'With Great Truth And Regard: The Story Of The Typewriter In India' contains essays, stories of individuals who have had long associations with the machine, photo features, images
Who would have thought that a book about the typewriter, and almost as heavy as it too, would be unputdownable? Barely a few pages into the first essay written by David Arnold, professor emeritus at the University of Warwick, and author of Everyday Technology: Machines And The Making Of India’s Modernity, we come across a 100-year-old case of trolling—an anonymous individual had been sending “slanderous and indecent messages typed on postcards to high-ranking officials, even to the Viceroy and the King-Emperor". It was a case worthy of Sherlock Holmes, writes Arnold, and the Bombay CID cracked it by discovering the distinctive signature of a broken letter on the typewriter used (in case you’re wondering how this ended, the troll committed suicide before the police could catch him).
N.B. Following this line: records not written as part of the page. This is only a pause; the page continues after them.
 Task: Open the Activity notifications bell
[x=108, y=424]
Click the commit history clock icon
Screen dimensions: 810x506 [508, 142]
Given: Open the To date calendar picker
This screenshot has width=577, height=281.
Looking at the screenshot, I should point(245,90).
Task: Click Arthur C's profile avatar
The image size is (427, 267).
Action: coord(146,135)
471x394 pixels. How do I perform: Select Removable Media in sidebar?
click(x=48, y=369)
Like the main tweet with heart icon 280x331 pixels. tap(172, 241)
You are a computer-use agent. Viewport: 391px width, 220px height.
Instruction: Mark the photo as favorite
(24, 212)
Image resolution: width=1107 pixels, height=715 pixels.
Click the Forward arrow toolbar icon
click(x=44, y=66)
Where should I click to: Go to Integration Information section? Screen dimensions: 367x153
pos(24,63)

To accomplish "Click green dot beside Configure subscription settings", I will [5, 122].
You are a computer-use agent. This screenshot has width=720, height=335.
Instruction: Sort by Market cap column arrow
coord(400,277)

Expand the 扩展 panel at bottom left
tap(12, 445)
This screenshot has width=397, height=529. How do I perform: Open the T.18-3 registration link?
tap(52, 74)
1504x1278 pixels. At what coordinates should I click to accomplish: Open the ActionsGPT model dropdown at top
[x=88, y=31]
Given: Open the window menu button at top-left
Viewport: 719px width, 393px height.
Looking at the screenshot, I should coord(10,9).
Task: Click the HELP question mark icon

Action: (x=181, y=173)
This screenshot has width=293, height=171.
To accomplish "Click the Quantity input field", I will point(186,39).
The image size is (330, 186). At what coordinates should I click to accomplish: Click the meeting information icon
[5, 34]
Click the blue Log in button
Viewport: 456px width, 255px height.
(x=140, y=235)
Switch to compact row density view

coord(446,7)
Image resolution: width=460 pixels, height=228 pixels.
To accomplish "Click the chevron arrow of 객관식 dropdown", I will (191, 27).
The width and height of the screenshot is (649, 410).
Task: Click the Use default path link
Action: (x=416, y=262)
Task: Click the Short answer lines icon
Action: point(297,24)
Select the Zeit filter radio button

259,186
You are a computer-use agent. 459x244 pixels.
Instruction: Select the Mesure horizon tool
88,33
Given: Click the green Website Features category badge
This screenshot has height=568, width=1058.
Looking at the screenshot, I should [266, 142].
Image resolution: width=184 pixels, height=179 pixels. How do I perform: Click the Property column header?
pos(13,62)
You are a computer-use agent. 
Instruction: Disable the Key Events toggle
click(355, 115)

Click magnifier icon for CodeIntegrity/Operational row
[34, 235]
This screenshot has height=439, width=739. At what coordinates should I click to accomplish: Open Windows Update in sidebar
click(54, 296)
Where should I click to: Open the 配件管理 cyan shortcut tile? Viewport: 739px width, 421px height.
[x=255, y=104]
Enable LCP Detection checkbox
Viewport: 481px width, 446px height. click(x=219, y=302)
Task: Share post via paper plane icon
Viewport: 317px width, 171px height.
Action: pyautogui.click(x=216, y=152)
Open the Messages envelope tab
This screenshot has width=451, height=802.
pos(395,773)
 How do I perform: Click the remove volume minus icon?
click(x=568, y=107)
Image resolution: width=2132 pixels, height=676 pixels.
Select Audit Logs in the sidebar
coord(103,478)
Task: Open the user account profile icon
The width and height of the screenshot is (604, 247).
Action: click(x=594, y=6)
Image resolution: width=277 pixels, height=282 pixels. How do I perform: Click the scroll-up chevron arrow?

Edited by Sidharth Bhatia and brought out by Godrej, the first Indian typewriter manufacturer which stopped production of these machines in 2011, With Great Truth And Regard: The Story Of The Typewriter In India contains essays, stories of individuals who have had long associations with the machine, photo features, images from the Godrej archives, as well as advertisements.
Each essay offers a different perspective on the machine—Arnold’s essay remarks on the proliferation of typewriting and stenography schools across the country. Between 1910 and 1950, he calculates, India imported half a million machines, based on official trade statistics. The number would be higher if one took personal portable typewriters into account. However, the number of women in offices was significantly lower than the number of men. Yet the typewriter was a sign of changing times, and a symbol of modernity which tied in with larger narratives, whether of nationalistic pride or discontent with the working woman.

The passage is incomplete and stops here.